Job >> Could you duplicate these stored entries word for word, leaving out the pictures?

— START Records —

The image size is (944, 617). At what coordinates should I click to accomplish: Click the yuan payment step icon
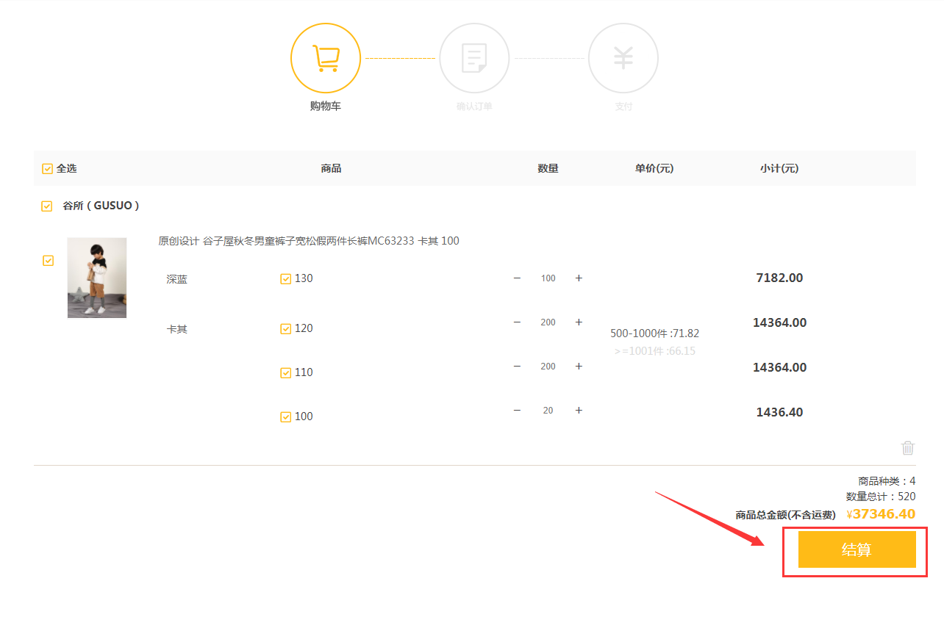point(623,58)
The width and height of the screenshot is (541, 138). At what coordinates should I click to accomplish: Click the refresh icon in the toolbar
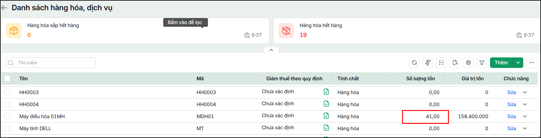(x=414, y=63)
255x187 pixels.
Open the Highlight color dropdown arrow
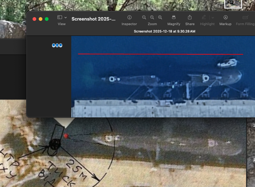[x=213, y=18]
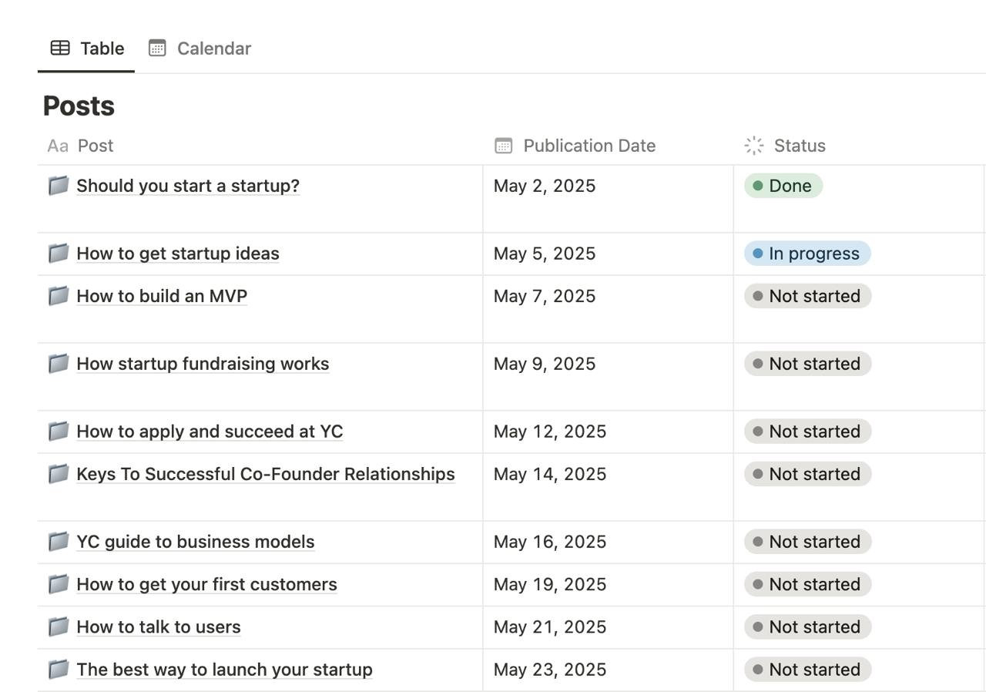
Task: Open the Calendar view tab
Action: [x=200, y=49]
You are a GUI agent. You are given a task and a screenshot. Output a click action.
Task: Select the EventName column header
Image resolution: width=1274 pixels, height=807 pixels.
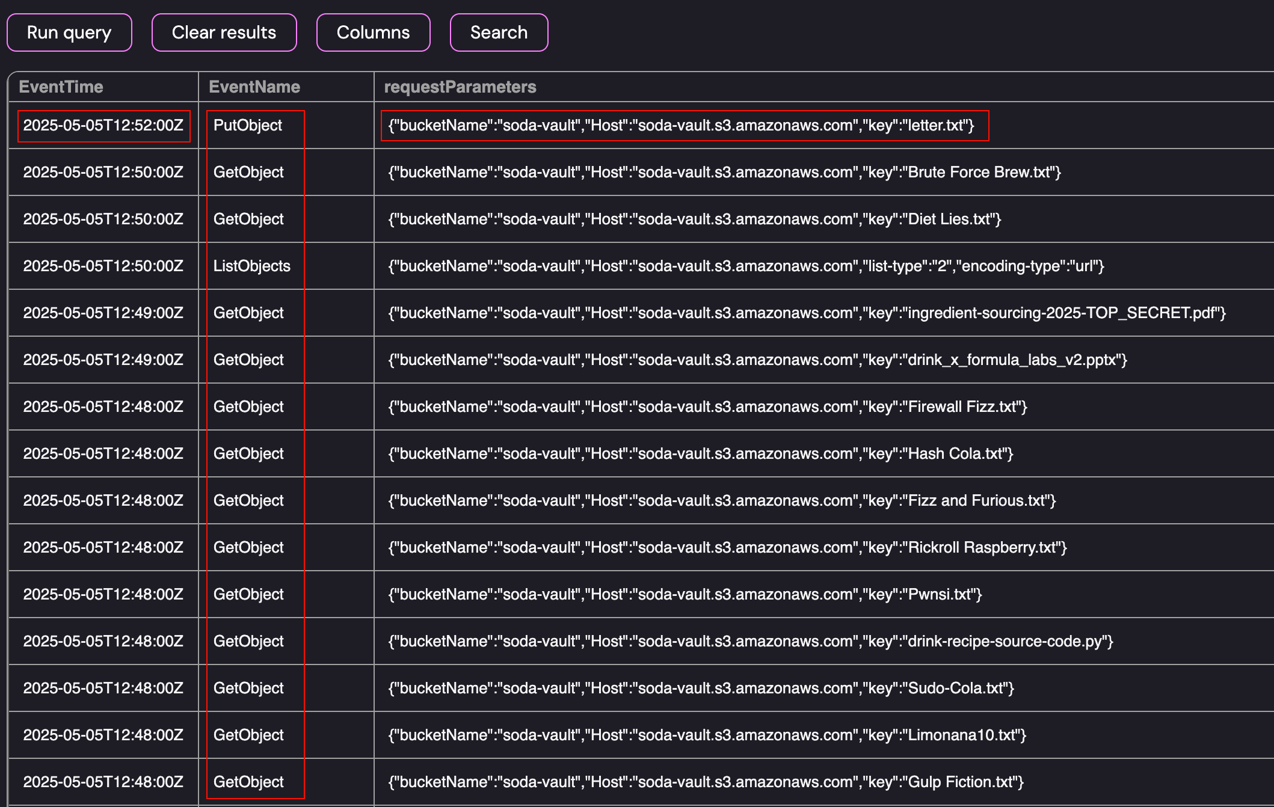254,87
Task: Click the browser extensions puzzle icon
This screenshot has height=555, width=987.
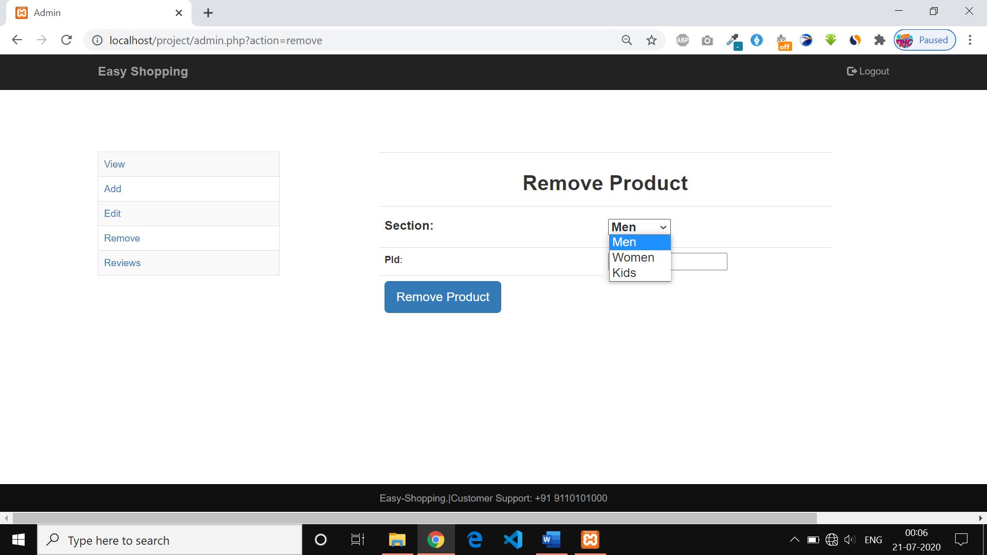Action: pos(880,40)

— END Records —

Complete response >>
The image size is (944, 617). At what coordinates should I click to accomplish: Click the yuan payment step icon
point(623,58)
The width and height of the screenshot is (541, 138). At what coordinates should I click to accomplish: Click the refresh icon in the toolbar
(x=414, y=63)
255x187 pixels.
Open the Highlight color dropdown arrow
[x=213, y=18]
Task: Open the Calendar view tab
Action: [x=200, y=49]
You are a GUI agent. You are given a task and a screenshot. Output a click action.
Task: Select the EventName column header
Image resolution: width=1274 pixels, height=807 pixels.
254,87
Task: Click the browser extensions puzzle icon
This screenshot has height=555, width=987.
Action: pos(880,40)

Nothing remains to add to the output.